Synchronization - NCIOCPL/cgov-digital-platform GitHub Wiki

This was my initial statement of the problem:

We will need to decide how we will handle the situation in which either a non-production CDR tier or Drupal CMS instance is refreshed from the production system, or the CDR on a lower tier is linked to a different CMS instance than it had been. Will the CDR replace all of the PDQ content in the CMS to force it to reflect the upstream documents? If so, what happens to incoming links to PDQ content? Will refreshes of the CDR and the CMS from production be required to happen in tandem?

Digging deeper, the problem appears to be more complicated. At least for the initial launch, it has been decided that some of the content will continue to be served up as they have been in the existing system. For example, media files (images, audio clips, etc.) will eventually be stored and served from Akamai, but in the short run they we will point to them where they have been hosted in the past.

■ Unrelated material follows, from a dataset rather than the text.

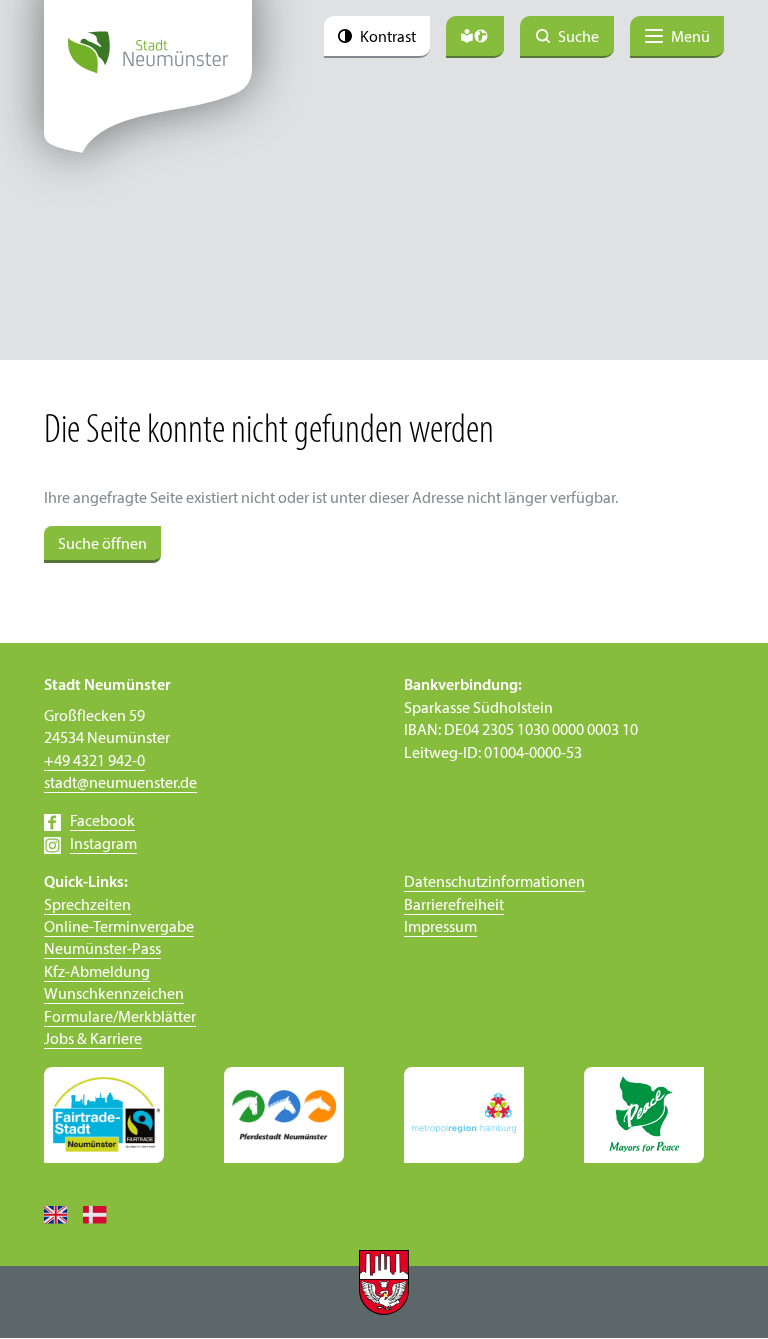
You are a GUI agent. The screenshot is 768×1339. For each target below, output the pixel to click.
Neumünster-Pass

Let's consider some possible scenarios.

Scenario 1 - re-used PDQ content ID

The CDR DEV tier was refreshed from CDR PROD six months earlier, and is pointed to a Drupal CMS instance which was refreshed was the production CMS last month. PDQ Summary CDR800001 was created on CDR DEV three months ago for the Toenail Cancer Treatment Summary. The linked CMS has CDR800001 as the Kneecap Cancer Treatment Summary, and there is non-PDQ content in the CMS which links to this summary. During the first publishing job since CDR DEV was pointed to this CMS instance, it will need some mechanism to detect that it is no longer talking to the same CMS instance to which it connected for the previous publishing job. Assuming such a mechanism is in place, if the CDR client simply wipes out all of the PDQ content on the CMS and does a fresh full PDQ content load, the non-PDQ content linking to CDR800001 will not be aware that it's pointing to the wrong summary.

Scenario 2 - broken link

A variation on the previous scenario might have the same summary in the CDR and in the Drupal CMS, but under a different CDR ID. Once we have implemented software to recognize and track links from non-PDQ content items to PDQ content, the attempt to replace the PDQ content on the CMS would fail because deletion of the linked content would be blocked. Until such impact analysis software is in place, the PDQ content replacement would either fail (because PDQ node deletion has been forbidden), or leave behind broken links (in the absence of such a prohibition).

Scenario 3 - links to other CDR content

I don't really know where the other CDR documents will be coming from, so I don't know if (a) we will have as many separate sources for media documents (audio clips, images, etc.), terminology, dictionary entries, and so forth as we have tiers in the CDR. If we don't, we'll be unable to point to the right content from the PDQ summaries.